Use Intel oneAPI MKL

Install oneAPI base Toolkit (instructions). oneAPI is massive so feel free to install only the Math Kernel Library library.

If you have troubles with proxy, please export no_proxy=127.0.0.1 in order to bypass any no_proxy env vs *.intel.com urls

To enable MKL you need to source this file /opt/intel/oneapi/setvars.sh to set the appropriate environment variables. Look here on how to get started with VSC

Select BLAS library

You can select which BLAS library to use (assume you have MKL installed) and the threading mode by using the following cmake variables

  • -DCBLAS_LIB=<value> (options: mkl for oneMKL and openblas for OpenBLAS)
  • -DMKL_THREADING=<value> (options: tbb for oneAPI Threading Building Blocks and sequential for no threading)

Using the cost model: C++

To use the VPUN cost model in a cmake project is quite simple. An example of a CMakeLists.txt file is shown below

include_directories(${CMAKE_BINARY_DIR}/include)
include_directories(${FLATBUFFERS_SRC_DIR}/include)

...

target_link_libraries(<your exe or lib> inference)
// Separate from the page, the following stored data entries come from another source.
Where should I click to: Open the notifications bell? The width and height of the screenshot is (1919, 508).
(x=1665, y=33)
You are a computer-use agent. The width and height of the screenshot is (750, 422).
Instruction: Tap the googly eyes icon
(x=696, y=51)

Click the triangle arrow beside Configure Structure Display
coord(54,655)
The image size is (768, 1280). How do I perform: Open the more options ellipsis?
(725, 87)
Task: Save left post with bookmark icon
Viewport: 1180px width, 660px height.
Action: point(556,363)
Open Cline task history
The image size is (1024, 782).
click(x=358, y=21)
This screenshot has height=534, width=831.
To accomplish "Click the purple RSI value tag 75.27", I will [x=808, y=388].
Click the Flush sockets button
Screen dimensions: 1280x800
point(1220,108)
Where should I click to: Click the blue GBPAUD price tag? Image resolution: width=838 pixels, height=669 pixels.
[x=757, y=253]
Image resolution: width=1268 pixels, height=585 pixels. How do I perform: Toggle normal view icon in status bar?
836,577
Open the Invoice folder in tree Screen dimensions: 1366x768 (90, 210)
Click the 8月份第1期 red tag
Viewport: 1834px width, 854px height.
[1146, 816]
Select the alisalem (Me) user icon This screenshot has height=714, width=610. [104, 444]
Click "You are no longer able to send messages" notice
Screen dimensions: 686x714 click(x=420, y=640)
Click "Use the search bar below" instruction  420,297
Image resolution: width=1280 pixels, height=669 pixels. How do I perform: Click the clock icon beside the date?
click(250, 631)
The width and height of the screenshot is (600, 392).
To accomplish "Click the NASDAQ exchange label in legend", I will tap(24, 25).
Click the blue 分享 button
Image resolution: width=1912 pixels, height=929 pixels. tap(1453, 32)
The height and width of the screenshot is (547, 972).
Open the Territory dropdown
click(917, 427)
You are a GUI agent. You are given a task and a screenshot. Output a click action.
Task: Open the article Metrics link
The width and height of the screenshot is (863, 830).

The following example code explains how to instantiate the cost model and how to run a simple query for a 3x3s1 convolution

#include "vpu_cost_model.h"

auto model = VPUNN::VPUCostModel(model_path);

auto dpu_cycles = model.DPU({VPUNN::VPUDevice::VPU_2_7,
                             VPUNN::Operation::CONVOLUTION,
                             {VPUNN::VPUTensor(56, 56, 16, 1, VPUNN::DataType::UINT8)}, // input dimensions
                             {VPUNN::VPUTensor(56, 56, 16, 1, VPUNN::DataType::UINT8)}, // output dimensions
                             {3, 3}, //kernels
                             {1, 1}, //strides
                             {1, 1}, //padding
                             VPUNN::ExecutionMode::CUBOID_16x16} // execution mode
                            );

The example folder contains few examples on how to build and use the cost model in a C++ project. The following list is a WIP of the supported example:

  • workload_mode_selection:
    • Selecting the optimal MPE mode for a VPU_2_0 workload
    • Choosing the optimal workload split strategy amound multiple ones

Install

To test the install option, for find_package(VPUNN) functionality.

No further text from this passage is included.